“I see the world in colors, silencing it through black and white and then letting it scream through sound and image.” This is the belief of the Romanian contemporary artist Zoita Delia Calinescu, who is currently in Paris, France, presenting her concept and exhibition Studio Without Borders to the foreign public. What does a solo exhibition in one of the international cultural poles mean? BR chatted with the artist to find out.
Why a Studio without Borders?
The inspiration for the name of the concept comes from this international fluctuation of closed and open borders, as well as from my past, from which I have learned that an artist has no country, they belong to the universal cultural heritage. With this in mind, I started this nomad project by exposing a selection of works of art signed by myself from my own collection and from other private collections.
Why did you choose Paris for your first stop with Studio without Borders?
Paris was my first choice. It also came as an invitation from Steve Cygler, French lawyer and lover of contemporary Romanian art and with the help of some of my friends from the French community. I managed to organize this “Atelier sans frontierres” event, my first exhibition in Paris.
For those who aren’t familiar with your works of art, what should they know about your style?
I am the artist with 100 faces. I am a multidisciplinary artist and I translate myself through a multitude of visual languages and media including paint, digital photography, installations, looping videos, performance and contemporary drawing. My concepts are the red thread linking all these stylistic directions. They derive from the social, from the human self and from the way we relate to the present at a glance. My works of art talk about what we are, what we have and what we have lost.
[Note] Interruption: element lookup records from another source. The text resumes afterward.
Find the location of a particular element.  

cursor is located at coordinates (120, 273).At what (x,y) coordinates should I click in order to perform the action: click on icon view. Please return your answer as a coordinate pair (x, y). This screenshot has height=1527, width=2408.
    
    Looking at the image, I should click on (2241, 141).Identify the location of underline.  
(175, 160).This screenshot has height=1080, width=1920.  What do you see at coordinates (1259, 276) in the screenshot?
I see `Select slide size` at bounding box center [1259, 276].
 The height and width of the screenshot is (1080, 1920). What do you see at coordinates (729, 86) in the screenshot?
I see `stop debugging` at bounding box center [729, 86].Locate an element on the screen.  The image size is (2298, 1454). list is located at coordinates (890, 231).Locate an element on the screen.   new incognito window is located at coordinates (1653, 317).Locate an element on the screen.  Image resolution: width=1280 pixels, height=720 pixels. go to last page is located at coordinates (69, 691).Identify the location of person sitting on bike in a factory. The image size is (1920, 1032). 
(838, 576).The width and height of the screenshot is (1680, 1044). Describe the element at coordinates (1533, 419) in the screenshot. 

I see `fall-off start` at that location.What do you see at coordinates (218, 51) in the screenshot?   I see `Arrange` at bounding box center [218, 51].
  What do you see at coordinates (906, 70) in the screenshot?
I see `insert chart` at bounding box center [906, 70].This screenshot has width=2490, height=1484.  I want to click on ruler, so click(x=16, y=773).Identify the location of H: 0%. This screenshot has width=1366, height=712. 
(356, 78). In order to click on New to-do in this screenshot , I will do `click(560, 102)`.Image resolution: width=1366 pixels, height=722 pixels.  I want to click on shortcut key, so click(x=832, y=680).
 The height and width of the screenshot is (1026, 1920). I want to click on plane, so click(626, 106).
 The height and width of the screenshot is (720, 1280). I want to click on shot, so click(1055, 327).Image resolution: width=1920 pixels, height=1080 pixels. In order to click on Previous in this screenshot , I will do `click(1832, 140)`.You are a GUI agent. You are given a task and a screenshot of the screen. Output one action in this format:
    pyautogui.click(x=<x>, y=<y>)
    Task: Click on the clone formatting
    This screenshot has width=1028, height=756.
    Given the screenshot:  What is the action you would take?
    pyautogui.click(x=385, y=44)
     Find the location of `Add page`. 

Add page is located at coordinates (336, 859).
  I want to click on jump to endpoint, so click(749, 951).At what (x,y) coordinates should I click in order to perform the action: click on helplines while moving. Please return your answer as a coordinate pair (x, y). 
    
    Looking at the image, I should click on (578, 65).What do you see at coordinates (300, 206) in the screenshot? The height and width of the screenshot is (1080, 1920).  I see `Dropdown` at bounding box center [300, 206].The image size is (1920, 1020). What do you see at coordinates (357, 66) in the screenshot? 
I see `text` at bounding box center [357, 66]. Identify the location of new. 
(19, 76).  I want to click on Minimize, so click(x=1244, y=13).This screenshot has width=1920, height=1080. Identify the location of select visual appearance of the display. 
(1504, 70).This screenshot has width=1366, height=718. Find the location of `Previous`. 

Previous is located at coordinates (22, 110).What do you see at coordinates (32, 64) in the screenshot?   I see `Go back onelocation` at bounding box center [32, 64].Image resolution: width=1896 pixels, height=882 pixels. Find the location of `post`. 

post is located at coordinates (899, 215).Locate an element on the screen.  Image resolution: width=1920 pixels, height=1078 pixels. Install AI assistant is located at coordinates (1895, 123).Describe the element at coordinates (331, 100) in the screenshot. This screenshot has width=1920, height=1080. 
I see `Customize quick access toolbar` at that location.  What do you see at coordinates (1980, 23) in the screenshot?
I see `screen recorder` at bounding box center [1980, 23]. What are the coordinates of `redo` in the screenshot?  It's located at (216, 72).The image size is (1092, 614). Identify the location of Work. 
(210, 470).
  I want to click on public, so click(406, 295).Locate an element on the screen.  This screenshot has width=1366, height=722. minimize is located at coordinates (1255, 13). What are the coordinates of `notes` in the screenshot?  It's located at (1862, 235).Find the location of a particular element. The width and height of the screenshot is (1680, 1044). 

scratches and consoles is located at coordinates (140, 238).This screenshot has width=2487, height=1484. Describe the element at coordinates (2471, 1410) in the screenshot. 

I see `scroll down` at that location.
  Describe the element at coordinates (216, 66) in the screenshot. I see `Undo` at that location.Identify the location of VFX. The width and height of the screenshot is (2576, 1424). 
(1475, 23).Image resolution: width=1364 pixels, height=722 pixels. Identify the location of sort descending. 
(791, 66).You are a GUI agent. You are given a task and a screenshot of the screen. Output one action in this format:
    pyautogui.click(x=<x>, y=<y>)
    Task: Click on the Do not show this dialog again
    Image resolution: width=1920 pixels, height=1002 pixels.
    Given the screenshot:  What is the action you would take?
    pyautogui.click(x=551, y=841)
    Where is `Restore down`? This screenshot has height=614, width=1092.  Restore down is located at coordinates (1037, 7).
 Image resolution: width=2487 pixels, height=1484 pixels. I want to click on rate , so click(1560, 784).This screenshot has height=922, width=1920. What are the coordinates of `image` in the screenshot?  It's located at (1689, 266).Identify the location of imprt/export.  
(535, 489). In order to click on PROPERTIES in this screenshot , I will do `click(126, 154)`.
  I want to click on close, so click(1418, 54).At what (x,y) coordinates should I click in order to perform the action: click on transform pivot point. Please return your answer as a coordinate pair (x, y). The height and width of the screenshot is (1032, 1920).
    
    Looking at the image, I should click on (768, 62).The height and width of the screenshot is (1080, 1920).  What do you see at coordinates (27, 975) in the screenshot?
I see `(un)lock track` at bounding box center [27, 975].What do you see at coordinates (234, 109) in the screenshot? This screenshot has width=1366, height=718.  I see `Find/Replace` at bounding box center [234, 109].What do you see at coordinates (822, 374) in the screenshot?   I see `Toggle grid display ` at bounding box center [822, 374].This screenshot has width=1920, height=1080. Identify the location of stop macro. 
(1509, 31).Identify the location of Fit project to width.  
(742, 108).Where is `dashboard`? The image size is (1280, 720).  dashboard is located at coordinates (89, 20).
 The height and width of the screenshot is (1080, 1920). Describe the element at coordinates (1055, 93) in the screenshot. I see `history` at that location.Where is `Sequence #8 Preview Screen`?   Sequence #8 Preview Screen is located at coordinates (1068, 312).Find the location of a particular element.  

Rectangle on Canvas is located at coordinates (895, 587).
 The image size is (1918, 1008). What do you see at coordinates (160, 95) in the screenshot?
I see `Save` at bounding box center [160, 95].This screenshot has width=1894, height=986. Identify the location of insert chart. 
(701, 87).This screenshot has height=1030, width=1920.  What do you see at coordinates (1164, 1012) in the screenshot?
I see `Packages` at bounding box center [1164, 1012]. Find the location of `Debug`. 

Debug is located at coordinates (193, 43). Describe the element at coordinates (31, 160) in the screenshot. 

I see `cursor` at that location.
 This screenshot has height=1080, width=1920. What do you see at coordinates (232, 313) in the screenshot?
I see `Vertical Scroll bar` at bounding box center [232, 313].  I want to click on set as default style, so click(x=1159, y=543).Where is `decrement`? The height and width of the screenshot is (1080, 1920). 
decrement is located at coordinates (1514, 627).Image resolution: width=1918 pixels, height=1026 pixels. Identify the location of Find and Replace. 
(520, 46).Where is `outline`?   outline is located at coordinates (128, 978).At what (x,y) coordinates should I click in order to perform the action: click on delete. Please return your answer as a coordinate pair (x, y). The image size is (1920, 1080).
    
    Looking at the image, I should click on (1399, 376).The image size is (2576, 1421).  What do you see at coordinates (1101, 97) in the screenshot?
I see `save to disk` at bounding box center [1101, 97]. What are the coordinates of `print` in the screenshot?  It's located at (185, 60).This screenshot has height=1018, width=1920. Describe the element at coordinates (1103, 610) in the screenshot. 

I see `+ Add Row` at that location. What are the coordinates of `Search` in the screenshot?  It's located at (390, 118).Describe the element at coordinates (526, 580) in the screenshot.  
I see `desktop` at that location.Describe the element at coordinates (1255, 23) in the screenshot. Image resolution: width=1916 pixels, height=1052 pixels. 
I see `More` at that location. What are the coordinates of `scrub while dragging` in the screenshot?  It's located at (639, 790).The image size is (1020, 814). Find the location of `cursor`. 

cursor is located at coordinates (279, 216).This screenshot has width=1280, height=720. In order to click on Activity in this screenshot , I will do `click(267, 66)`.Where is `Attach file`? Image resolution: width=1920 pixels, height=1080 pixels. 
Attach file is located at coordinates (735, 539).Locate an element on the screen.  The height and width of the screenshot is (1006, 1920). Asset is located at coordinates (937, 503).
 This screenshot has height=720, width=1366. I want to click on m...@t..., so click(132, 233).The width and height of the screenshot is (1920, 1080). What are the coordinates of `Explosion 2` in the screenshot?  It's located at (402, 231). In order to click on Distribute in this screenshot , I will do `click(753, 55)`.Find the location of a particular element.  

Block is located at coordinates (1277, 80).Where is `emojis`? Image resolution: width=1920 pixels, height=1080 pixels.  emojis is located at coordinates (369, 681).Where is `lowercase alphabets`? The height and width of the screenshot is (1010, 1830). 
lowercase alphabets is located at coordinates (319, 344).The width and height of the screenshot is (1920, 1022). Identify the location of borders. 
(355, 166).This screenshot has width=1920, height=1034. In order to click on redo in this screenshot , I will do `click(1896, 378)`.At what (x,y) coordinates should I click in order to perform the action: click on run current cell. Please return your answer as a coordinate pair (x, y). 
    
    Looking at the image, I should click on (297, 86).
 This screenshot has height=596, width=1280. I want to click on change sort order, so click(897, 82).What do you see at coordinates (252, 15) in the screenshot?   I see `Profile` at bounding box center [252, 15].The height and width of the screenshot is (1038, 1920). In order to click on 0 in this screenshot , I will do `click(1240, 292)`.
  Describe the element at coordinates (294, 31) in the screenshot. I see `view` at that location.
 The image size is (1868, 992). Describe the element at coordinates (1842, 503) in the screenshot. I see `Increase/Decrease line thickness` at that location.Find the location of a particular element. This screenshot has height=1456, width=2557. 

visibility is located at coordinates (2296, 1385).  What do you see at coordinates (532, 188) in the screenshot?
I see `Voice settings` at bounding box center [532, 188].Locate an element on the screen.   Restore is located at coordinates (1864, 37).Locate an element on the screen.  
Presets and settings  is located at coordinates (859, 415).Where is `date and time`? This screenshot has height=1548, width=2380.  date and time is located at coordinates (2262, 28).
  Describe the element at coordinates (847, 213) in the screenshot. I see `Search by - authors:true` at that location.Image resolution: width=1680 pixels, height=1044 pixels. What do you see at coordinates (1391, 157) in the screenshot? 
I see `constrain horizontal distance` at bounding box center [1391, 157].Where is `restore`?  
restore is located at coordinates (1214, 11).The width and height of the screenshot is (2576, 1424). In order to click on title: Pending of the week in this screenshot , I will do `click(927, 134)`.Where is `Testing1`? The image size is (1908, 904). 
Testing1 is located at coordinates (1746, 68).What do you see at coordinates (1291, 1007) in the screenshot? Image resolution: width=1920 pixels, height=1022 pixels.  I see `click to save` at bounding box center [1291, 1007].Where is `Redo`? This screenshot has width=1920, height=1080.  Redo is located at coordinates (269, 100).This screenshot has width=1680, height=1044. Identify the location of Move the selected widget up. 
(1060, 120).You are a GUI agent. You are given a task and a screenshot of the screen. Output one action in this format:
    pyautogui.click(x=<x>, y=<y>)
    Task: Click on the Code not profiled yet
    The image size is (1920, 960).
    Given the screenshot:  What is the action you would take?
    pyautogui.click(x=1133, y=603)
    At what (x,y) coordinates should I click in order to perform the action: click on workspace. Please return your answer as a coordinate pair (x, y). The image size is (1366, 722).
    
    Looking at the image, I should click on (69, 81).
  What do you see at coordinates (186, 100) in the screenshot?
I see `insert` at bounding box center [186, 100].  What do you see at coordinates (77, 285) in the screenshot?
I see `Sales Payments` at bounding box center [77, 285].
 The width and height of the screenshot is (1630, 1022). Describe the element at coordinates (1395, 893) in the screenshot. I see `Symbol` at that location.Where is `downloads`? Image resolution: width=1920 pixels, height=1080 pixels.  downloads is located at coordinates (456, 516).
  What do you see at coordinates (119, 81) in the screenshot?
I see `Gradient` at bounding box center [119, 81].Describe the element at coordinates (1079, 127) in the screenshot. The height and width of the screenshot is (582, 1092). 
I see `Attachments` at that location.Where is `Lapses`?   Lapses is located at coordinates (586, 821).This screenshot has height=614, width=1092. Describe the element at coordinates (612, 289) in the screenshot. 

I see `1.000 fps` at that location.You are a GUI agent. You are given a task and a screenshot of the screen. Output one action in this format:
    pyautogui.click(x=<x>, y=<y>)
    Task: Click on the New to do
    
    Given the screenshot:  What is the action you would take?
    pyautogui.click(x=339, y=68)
What’s the concept of the exhibition?
I’m presenting two dozen installations, ready-made toys & mixed media, acrylic and glass colors, drawings, white and black boxes and light installations. In addition, it consists of centerpiecing plastic toys arraying from soldiers, animals, insects, cars and iconic characters that entail big history, as well as small histories told through a contemporary sharp and uncanny eye. The concept underlines that nowadays, when (post)modern society is challenged daily with atrocious ghosts of the past, as well as newly developed threats, the witty artsy commentary could be both soothing and signal an emergency in remembering and reacting to history. What I’m doing is positively challenging aesthetics and glimpsing at universal values through lucid patterns and intense colors.
What’s next for Zoita Delia Calinescu?
I’ll be back in my Bucharest studio after October 30. Until next year, I will focus on tests and experiments on and with paper. My future plans consist of an exhibition with contemporary drawing, painting, paper and video installation.